AIM OF THE EXERCISE =>
The required answer is an exact copy of every entry underneath.

DATA SUPPLIED =>

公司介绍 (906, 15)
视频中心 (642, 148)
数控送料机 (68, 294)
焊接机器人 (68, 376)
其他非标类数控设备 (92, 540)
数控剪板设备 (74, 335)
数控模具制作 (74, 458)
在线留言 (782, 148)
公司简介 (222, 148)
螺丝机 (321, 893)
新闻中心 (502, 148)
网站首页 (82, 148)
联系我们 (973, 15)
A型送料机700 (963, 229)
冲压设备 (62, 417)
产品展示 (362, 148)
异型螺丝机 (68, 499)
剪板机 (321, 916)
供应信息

ANSWER SECTION =>
公司介绍 (906, 15)
视频中心 (642, 148)
数控送料机 (68, 294)
焊接机器人 (68, 376)
其他非标类数控设备 (92, 540)
数控剪板设备 (74, 335)
数控模具制作 (74, 458)
在线留言 (782, 148)
公司简介 (222, 148)
螺丝机 (321, 893)
新闻中心 (502, 148)
网站首页 (82, 148)
联系我们 (973, 15)
A型送料机700 (963, 229)
冲压设备 (62, 417)
产品展示 (362, 148)
异型螺丝机 (68, 499)
剪板机 (321, 916)
供应信息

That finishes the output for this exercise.